**To do:**
1. Translate this sentence from the article on the Ferrogrão railway into Spanish: "Experts warn the ruling could make it easier to reduce protected areas elsewhere in Brazil for future infrastructure and development projects."
2. Reproduce word for word the part of the article on the Ferrogrão railway starting with "- The project" and going on through "and development projects.".

**Excerpt to read:**
────────────────────

- Brazil’s Supreme Court upheld a law removing 862 hectares (2,130 acres) from Jamanxim National Park, clearing a legal obstacle for the proposed Ferrogrão grain railway.
- The lower house in Congress also approved a measure reducing another Jamanxim conservation unit; although, the bill still must be voted on in the Senate.
- The project threatens Indigenous territories and key habitats for jaguars, giant otters and primates in an Amazonian region already facing extensive land grabbing and deforestation.
- Experts warn the ruling could make it easier to reduce protected areas elsewhere in Brazil for future infrastructure and development projects.
A ruling by Brazil’s Supreme Court has given new momentum to one of the most controversial infrastructure projects in the Brazilian Amazon: The Ferrogrão railway. The plan is to link Sinop, in the grain-producing state of Mato Grosso, to the port of Miritituba in Pará, a key commodity export hub on the Tapajós River. Conceived by the agribusiness sector to reduce grain transportation costs, Ferrogrão is a priority project for President Luiz Inácio Lula da Silva’s administration, despite warnings about its potential impacts on Indigenous territories and protected forests in an Amazon region already under significant socio-environmental pressure.
In May, the justices upheld a 2017 law that removed 862 hectares (2,130 acres) from Jamanxim National Park, a conservation unit located in Pará state, to allow Ferrogrão to pass through the protected area. The initiative had been challenged on the grounds that Brazil’s Federal Constitution requires a formal law to reduce the size of protected areas, rather than the conversion into law of a provisional measure issued by the executive branch.
“The STF decision does not give the green light to the Ferrogrão project, which still must undergo environmental studies and the licensing process,” said Alice Dandara de Assis Correia, an attorney at Instituto Socioambiental (ISA), a nonprofit that advocates for environmental and Indigenous rights. “But the courts have ruled that specially protected areas can be altered through an expedited process, an extremely dangerous shortcut that could pave the way for Congress to approve similar changes in other protected areas facing pressure from economic interests,” she told Mongabay by phone.
The justices said the law reducing the size of Jamanxim doesn’t automatically authorize the construction of the Ferrogrão, which remains subject to approvals and permits from federal agencies. Environmental groups and Indigenous peoples, however, view the decision as a setback for environmental protection. In their view, the ruling shows that protected areas can be reconsidered in the face of projects backed by agribusiness and other interests, increasing legal uncertainty.

Brazil’s Ministry of Transport welcomed the decision as a victory for Ferrogrão, saying that upholding the law reducing the protected area was “an important step toward strengthening and advancing the project.” The ministry reaffirmed that it is proceeding responsibly, in compliance with legal requirements, while continuing to refine the studies needed for the project. The Brazilian Association of Soy Producers, the Brazilian Confederation of Agriculture and Livestock and other agribusiness organizations also celebrated the decision.

────────────────────

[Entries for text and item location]
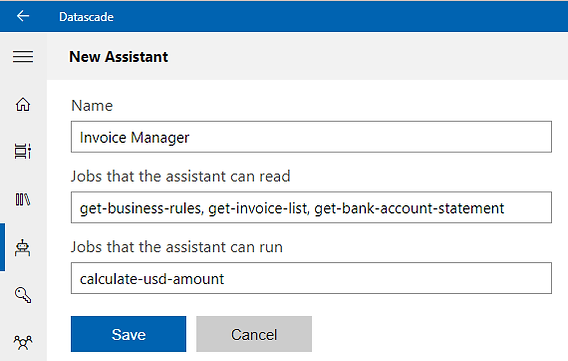Click the Cancel button

coord(254,334)
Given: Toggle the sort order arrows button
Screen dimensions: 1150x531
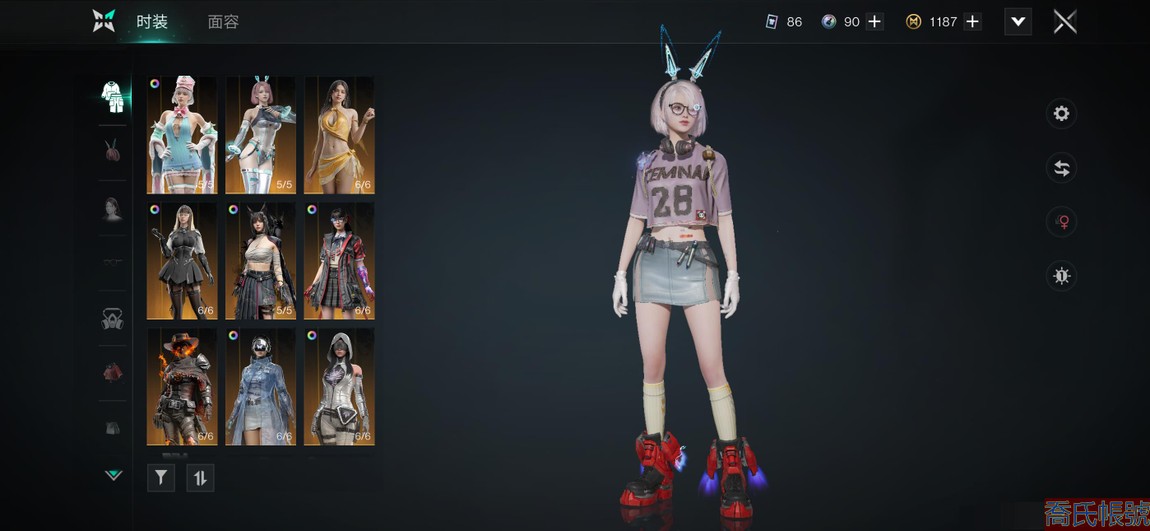Looking at the screenshot, I should point(200,478).
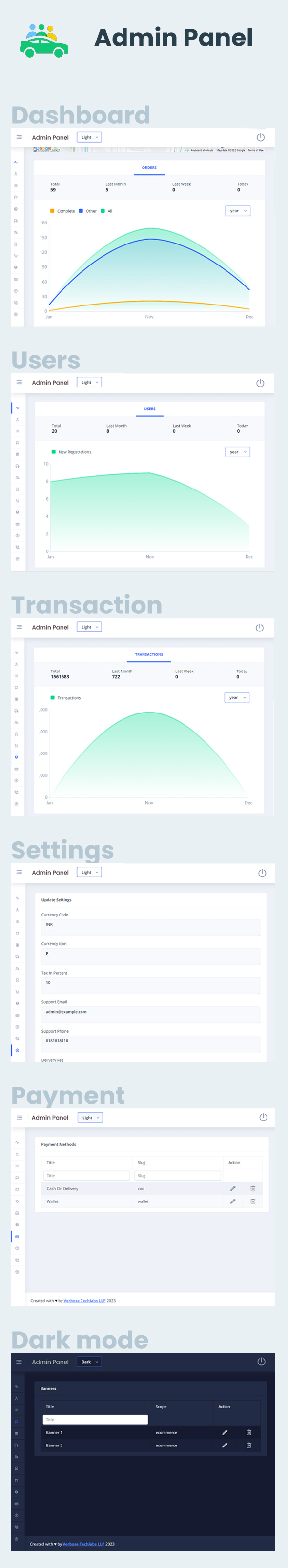Click the power icon in Dashboard header
This screenshot has width=288, height=1568.
[x=260, y=137]
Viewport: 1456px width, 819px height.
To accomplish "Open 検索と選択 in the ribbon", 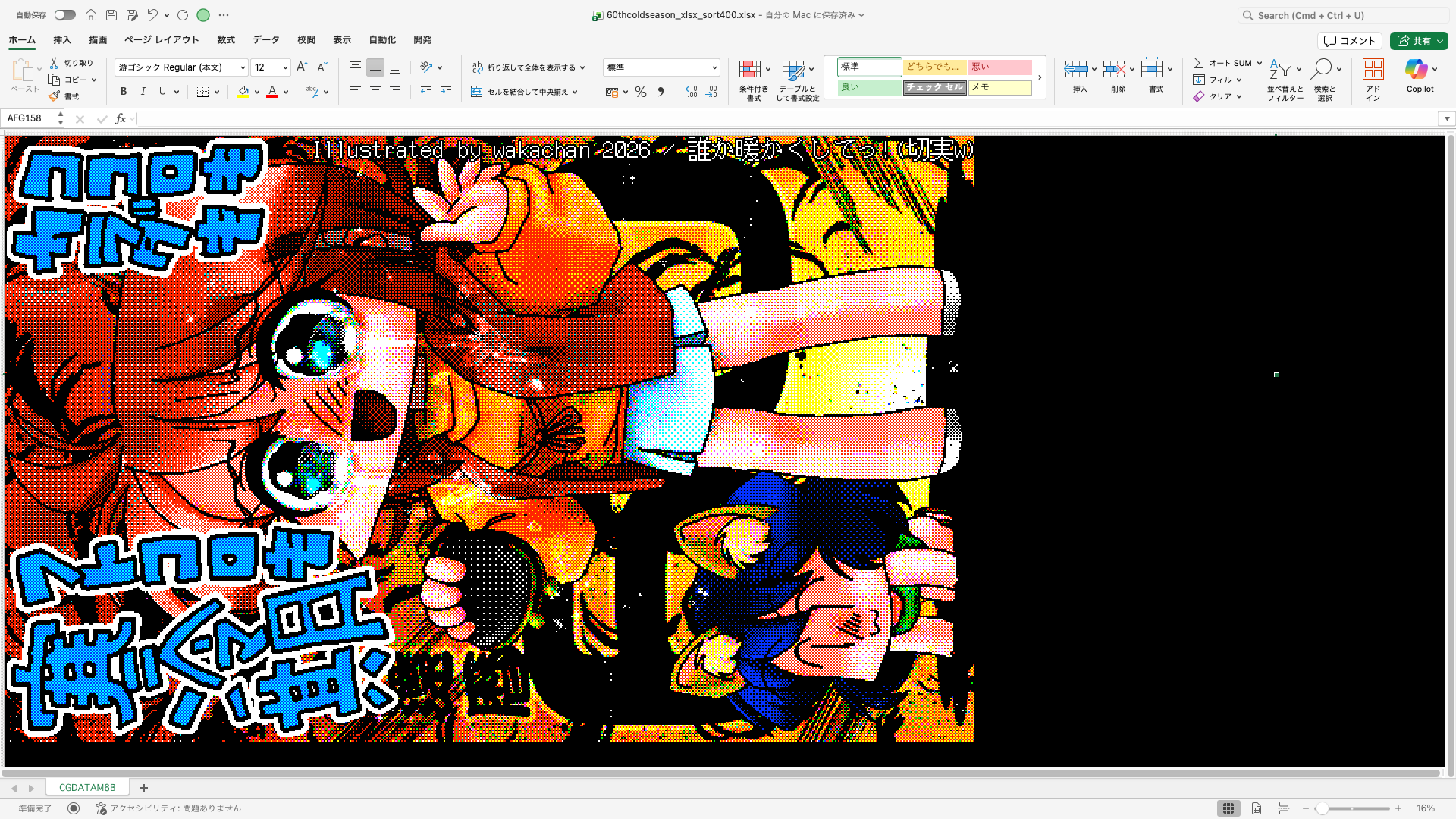I will 1326,80.
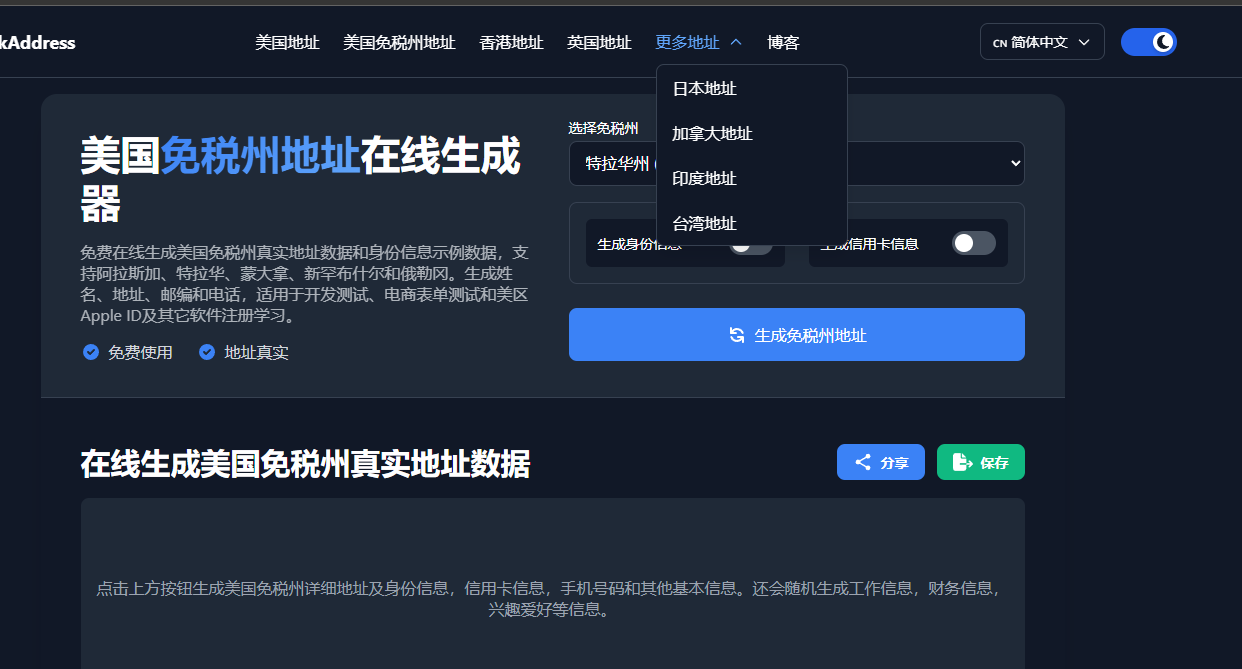This screenshot has height=669, width=1242.
Task: Click the kAddress site logo
Action: click(38, 42)
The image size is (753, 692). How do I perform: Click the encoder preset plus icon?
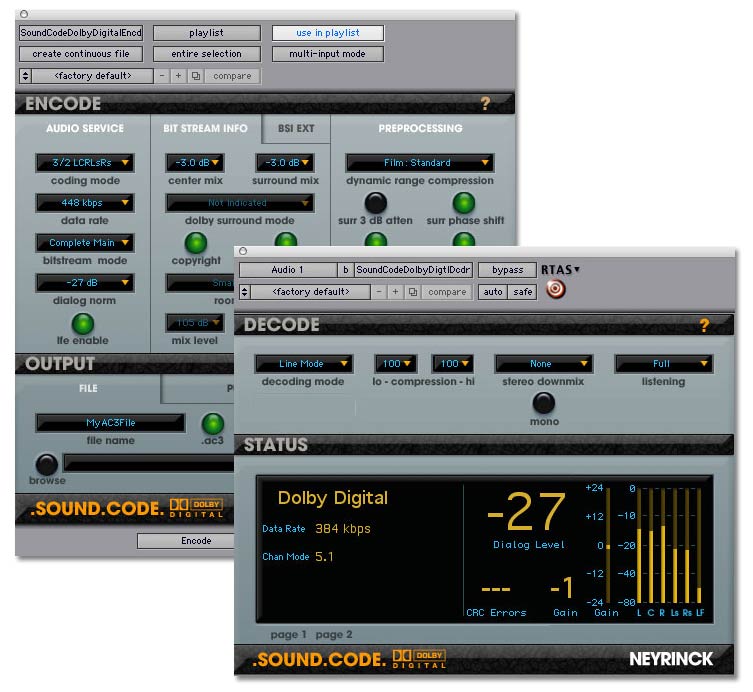click(179, 76)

────────────────────

**Correct answers:**
1. Los expertos advierten que el fallo podría facilitar la reducción de áreas protegidas en otras partes de Brasil para futuros proyectos de infraestructura y desarrollo.

2.
- The project threatens Indigenous territories and key habitats for jaguars, giant otters and primates in an Amazonian region already facing extensive land grabbing and deforestation.
- Experts warn the ruling could make it easier to reduce protected areas elsewhere in Brazil for future infrastructure and development projects.